The Dark Cloud Is Lifting
I am in better spirits this evening. I saw surgeon number 2 today for a second opinion. Dr. Bodai, is a pretty well known breast surgeon specializing in breast cancer. He was great. Very straight forward and honest. I was told that from the biopsy my DCIS is a high grade which means very aggressive, not surprised because due to my age this is usually the case.
He also said that from my biopsy they found that I am E- which is estrogen negative. The drug that usually follows radiation is tamoxifen, this helps to hold off hormone induced cancer. However he said that this would not work for me.
I am moving forward with the lumpectomy on Friday with a sentinel lymph node biopsy. I am hearing that the dye that is injected in me, will hurt like no other. Not sure if I am happy to know this or not.
Dr. Bodai was very clear today that the biopsy I had was of a very small area. There could be invasive still, in another area or around this particular tumor. He mentioned if it is invasiave then chemo would be neccesary for sure due to my age. They are already wanting to move forward with a very aggresive treatment. High grade DCIS comes back many times in a very invasive form, usually after a year or two.
So this is what I learned today, open and real answers. There was no promises made and only honest answers. I appreciated that so much.
I am leaving the darkness that sometimes this cancer can bring me too. I do not want to wallow in this, I have four beautiful kids, a great husband and a wonderful job! The sun is out, and I want to enjoy my life. I undersand that all of the emotions I am feelign are only normal. I just don’t want to allow this “beast” to suck me in.
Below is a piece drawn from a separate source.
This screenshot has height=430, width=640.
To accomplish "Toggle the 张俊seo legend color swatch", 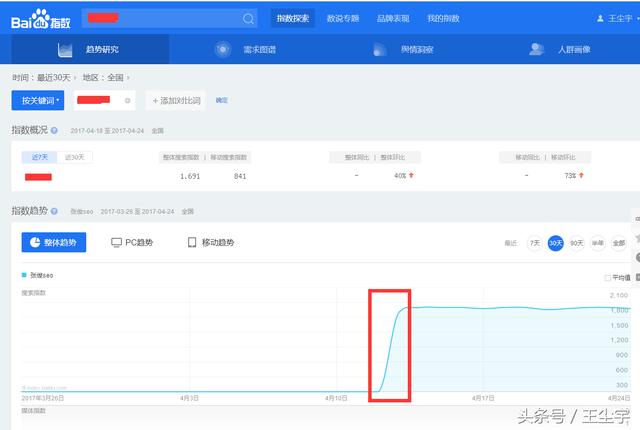I will click(x=24, y=276).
Tomorrow is a new day, tomorrow I will reclaim my living in the moment. This is the hardest test for me, to really live what I have been learning over the year. My new phylosophy in life is really testing me. To be completly happy I have to be here, in this moment, enjoying this very minute I am granted.
Tomorrow I will wake up refreshed, I will be Amber again… not this girl scared to death of the cells inside of me.
Tonight however I am tired and will go to bed early, to start anew in the morning!